§ **Source text**
Finding the MUTCD severely lacking for use in an urban context, they’ve come up with their own series of design guides to “help cities make the best use of their most abundant resource: their streets.”

While not perfect, these design guides are a significant improvement over the use of the MUTCDC in cities. Luckily, engineers can apply their professional judgement in their local context. After all, these aren’t “standards” either.

Further, even if there was such a thing as “standards”, then why would we need to have any engineers on staff at all? Almost anyone who can read is able to mindlessly look up specs in a book and copy them. In contrast, it does take an engineer to solve complex design problems that consider a number of differing factors in a local context.

Now, it is disconcerting that traffic engineers seem to want to have it both ways, defending themselves by saying they’re not “standards”, but then hiding behind them as a shield when the “standards” suit them.

But despite that, I think we’ve established a decent case that the MUTCDC isn’t a set of standards to be blindly followed. But even so, surely there’s no harm in choosing to use them as such?

Spoiler alert: Yes. Yes, there is.

§ **Data lines**

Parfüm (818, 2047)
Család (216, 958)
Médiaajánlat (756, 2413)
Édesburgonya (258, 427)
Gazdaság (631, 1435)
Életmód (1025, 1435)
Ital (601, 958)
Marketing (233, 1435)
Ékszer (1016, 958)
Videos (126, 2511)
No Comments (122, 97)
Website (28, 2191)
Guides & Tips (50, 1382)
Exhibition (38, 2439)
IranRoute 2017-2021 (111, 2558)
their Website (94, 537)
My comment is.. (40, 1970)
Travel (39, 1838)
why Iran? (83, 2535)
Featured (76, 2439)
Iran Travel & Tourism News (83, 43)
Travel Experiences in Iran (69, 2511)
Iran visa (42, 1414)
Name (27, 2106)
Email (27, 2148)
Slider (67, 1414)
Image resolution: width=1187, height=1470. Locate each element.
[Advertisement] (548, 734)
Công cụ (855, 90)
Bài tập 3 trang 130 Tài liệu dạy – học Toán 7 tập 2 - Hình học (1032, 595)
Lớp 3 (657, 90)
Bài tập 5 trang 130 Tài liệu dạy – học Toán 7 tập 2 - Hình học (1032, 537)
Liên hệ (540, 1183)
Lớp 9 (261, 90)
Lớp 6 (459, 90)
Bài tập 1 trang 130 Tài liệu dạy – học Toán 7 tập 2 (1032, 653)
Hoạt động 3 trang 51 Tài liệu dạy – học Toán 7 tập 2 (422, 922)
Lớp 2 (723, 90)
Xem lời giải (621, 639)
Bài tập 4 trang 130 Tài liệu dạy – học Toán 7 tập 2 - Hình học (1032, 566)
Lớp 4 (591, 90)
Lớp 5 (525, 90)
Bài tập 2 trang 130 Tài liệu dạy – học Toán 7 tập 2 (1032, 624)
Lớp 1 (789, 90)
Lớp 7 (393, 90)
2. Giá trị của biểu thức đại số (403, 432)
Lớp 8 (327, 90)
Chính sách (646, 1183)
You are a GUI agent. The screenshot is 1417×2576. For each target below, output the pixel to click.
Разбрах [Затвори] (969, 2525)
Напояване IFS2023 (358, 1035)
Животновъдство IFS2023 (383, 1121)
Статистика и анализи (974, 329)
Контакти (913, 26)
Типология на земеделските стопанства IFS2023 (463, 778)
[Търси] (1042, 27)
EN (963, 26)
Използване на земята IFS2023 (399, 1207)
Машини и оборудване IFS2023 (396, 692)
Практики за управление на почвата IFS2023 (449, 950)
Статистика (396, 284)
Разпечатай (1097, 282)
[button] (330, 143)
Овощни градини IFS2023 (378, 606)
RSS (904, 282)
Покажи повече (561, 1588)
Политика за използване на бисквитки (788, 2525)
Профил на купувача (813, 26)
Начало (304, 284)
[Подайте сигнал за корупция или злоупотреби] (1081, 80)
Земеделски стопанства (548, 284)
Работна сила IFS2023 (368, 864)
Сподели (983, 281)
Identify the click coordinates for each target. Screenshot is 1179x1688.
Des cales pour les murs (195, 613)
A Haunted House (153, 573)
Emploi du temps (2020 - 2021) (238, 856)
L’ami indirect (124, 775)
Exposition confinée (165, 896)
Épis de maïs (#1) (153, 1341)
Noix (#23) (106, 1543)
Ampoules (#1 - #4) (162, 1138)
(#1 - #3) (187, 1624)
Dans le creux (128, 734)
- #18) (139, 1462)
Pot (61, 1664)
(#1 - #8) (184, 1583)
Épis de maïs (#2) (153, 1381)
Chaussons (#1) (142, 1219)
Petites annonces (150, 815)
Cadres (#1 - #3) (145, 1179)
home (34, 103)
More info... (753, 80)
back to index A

§ **Directions**
[1] According to the MUTCD excerpt, what do the design guides aim to help cities make the best use of?
[2] Return the part of the MUTCD excerpt that opens with the words containing "Further, even if" and closes with "them as such?".

§ **List of solutions**
[1] Their streets, described as their most abundant resource.

[2]
Further, even if there was such a thing as “standards”, then why would we need to have any engineers on staff at all? Almost anyone who can read is able to mindlessly look up specs in a book and copy them. In contrast, it does take an engineer to solve complex design problems that consider a number of differing factors in a local context.

Now, it is disconcerting that traffic engineers seem to want to have it both ways, defending themselves by saying they’re not “standards”, but then hiding behind them as a shield when the “standards” suit them.

But despite that, I think we’ve established a decent case that the MUTCDC isn’t a set of standards to be blindly followed. But even so, surely there’s no harm in choosing to use them as such?